Impulsionadas por um fortíssimo campo magnético criado por potentes eletroímãs, as partículas viajam a uma velocidade próxima à da luz (300 mil km/s). Ao se chocarem, elas se estraçalham em ínfimos pedaços que duram frações mínimas de segundo.
OS SEIS QUARKS
Up (para cima) – É o mais leve dos quarks. Cada próton possui dois up em seu interior. Cada nêutron, um.

Down (para baixo) – Faz dupla com o up na constituição da matéria. Cada próton tem um down e cada nêutron, dois.

Charm (charme) – Maior que o up e o down, só aparece em aceleradores de partículas, por um milionésimo de milionésimo de segundo.

Strange (estranho) – Par do charm, é também pesado demais para se manter inteiro na natureza. Só existiu nos primeiros momentos da criação do Universo.

Top (topo) – O mais pesado dos quarks, tem massa igual à de um átomo de ouro. Nos aceleradores, sobrevive por apenas 0,0000000000000000000001 segundo.
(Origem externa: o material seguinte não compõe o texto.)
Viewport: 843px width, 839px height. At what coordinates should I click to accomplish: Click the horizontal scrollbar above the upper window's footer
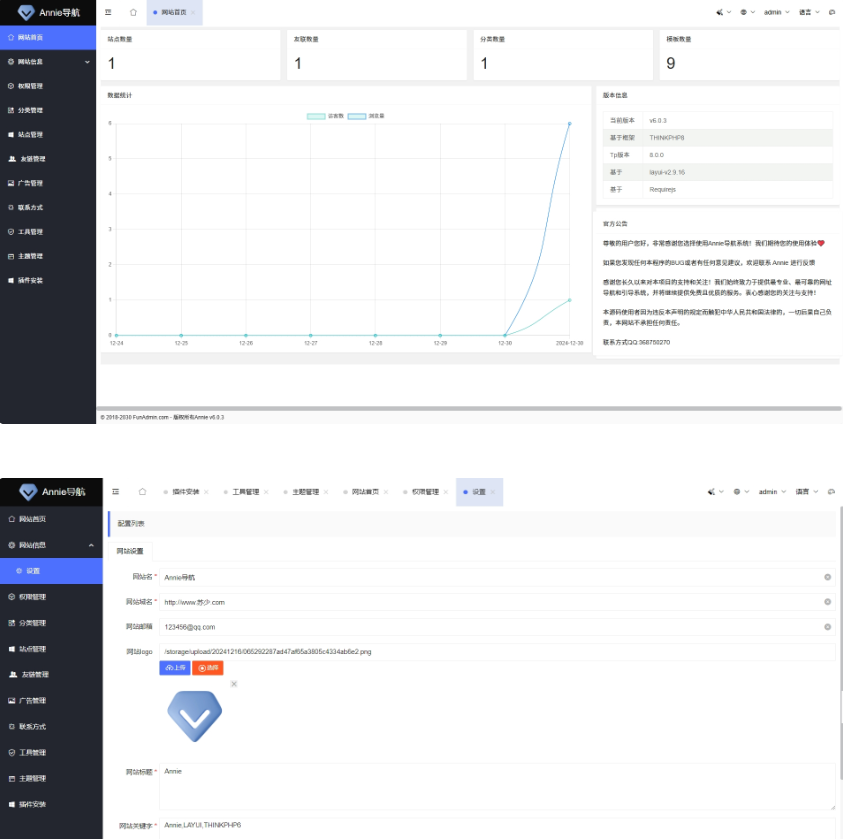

Bottom (fundo) – Também é pesado demais para existir hoje. Nos aceleradores, dura apenas um milionésimo de milionésimo de segundo.


Por: Sara

Protons e neutrons são feitos de quarks.

Tudo que sabemos sobre o tamanho dos quarks é que ele é muito pequeno para se medir com os aceleradores atuais e os métodos experimentais
existentes. Logo, os teóricos os tratam como se fossem partículas pontuais.

Modelo Padrão
Quando incluimos elétrons, neutrinos, e as forças elétricas e fracas em nosso modelo, podemos descrever tudo sobre a matéria: o nucleo, os núcleos, os átomos, incluindo a química e a biologia. Esta descrição teórica abrangente da matéria é chamada de modelo padrão.
Toda a matéria do dia a dia é composta destas partículas, quando adicionamos o elétron e os neutrinos aos quarks. Estas partículas interagem por troca de partículas especiais chamadas de bósons.
Existem mais duas gerações nas quais as partículas são agrupadas da mesma maneira e interagem trocando o mesmo conjunto de bósons, com a diferença sendo que as partículas são mais pesadas. As propriedades destas outras gerações são estudadas em física de altas energias.


Sara Fernandes

Glúons

Os glúons, mais uma espécie de partículas fundamentais – mas desprovidos de massa ou carga elétrica-, são os mediadores das interações entre os quarks, funcionando como uma “cola” (glue – em inglês) que os mantêm unidos. Portanto, são os glúons que “seguram” os quarks Up e Down de modo a constituir os prótons e os nêutrons. Dessa interação glúon-quark é originada a força nuclear forte – que tem como papel fundamental manter os quarks juntos uns aos outros, bem como os nêutrons e prótons no núcleo atômico.

O tempo de vida dos glúons, (assim como dos prótons, nêutrons e quarks) é infinito.